If you're lying to me, I will kill you. No doubt about it.
The Gist: In a post-apocalyptic wilderness a teenager named Travis (Kelvin Harrison Jr.) lives with his parents Paul and Sarah (Joel Edgerton and Carmen Ejogo), as they train him up in the unforgiving rules of survival. Plague is the enemy, along with any other humans - who might carry it, or simply have predatory intentions. Or both. When Will (Christopher Abbott) trespasses on their territory, dad Paul's most defensive instincts are provoked. Tentatively he and his wife agree to welcome the newcomer and his family. But the group's fledgling bonds of friendship threaten to be torn apart by fear and mistrust. Particularly when night falls...
The Juice: Written and directed by Trey Edward Shults, It Comes At Night is a dark labour of love, and a deeply human story (rather than the generic monster movie suggested by the movie's original trailer). It's foremost a study in paranoia, where the scariest things to actually come at night stem from within. The anonymous woodlands are a dank, unfriendly character in their own right, with the main family's house doing little either to warm you up. Natural lighting is used throughout and the result is bone-chilling like a northern hemisphere November. Shults (similar to fellow A24 director Ari Aster) rejects jump-scares in favour of the steady accumulation of menace - slow zooms and tracking shots that capitalise on the half-lit locations and close-ups that linger on the characters' taut faces. Of the tight-knit and talented ensemble, Edgerton is a stand-out, fully inhabiting his intense and uncompromising dad. Harrison Jnr meanwhile serves as a remarkable barometer of building tension and Riley Keough - as the mother of the stranger family - will take your breath in one riviting later scene.
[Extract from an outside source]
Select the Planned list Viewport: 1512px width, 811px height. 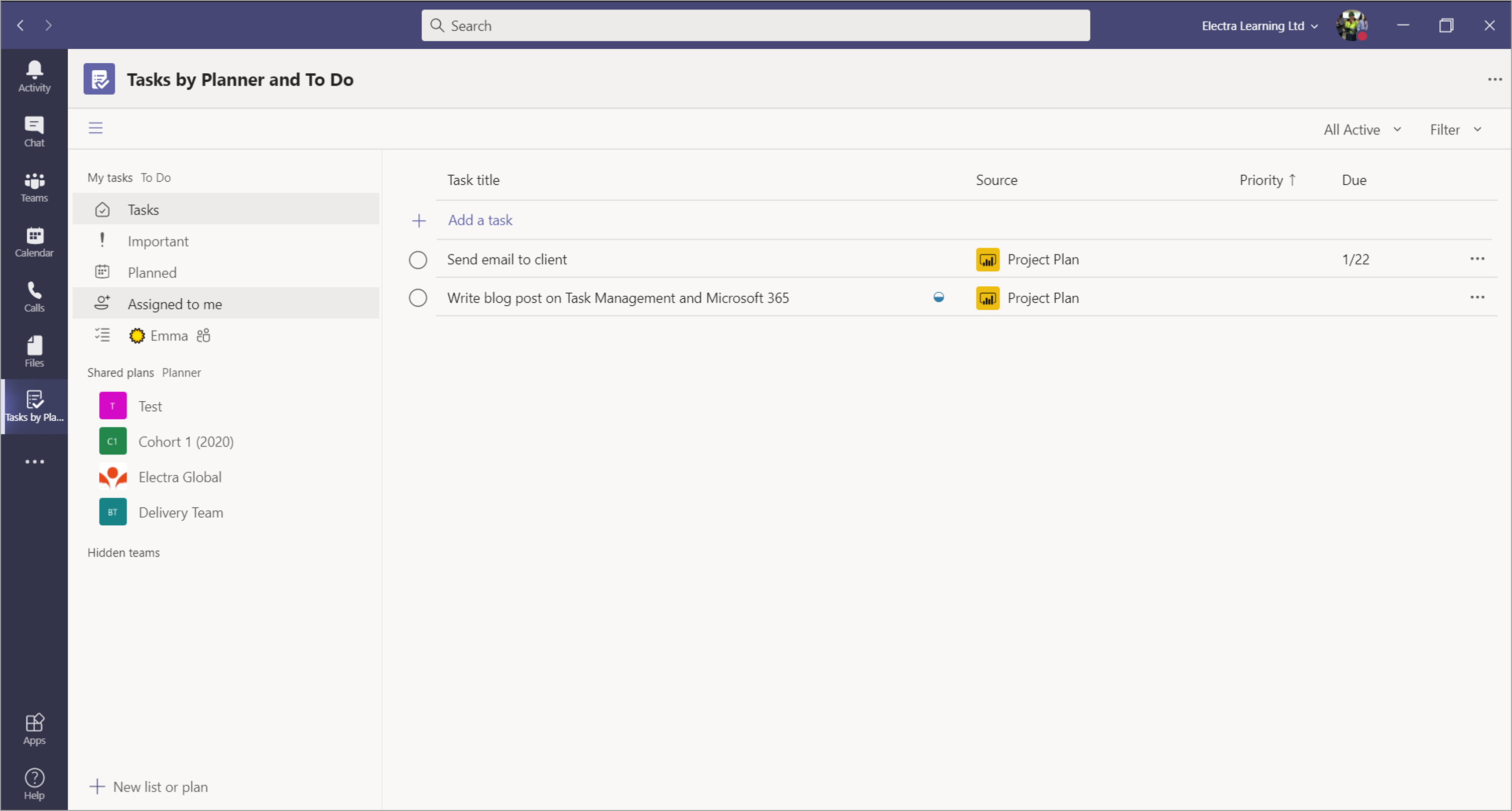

The Judgement: 7.5/10. It Comes At Night isn't the end-of-the-world zombie flick you might expect - just possibly it's something even more unsettling. A dark, existential mood piece, it simmers with mistrust, grief and frustrated need, with each plot twist tightening the emotional rack. I love independent horror for giving us neatly crafted and unsettling character pieces like this.
Personal Fear Factor: It didn't have my pulse racing or my fingers clawing at the sofa cushions, but it did weigh pretty heavily on my soul. And the dream sequences are just plain freaky.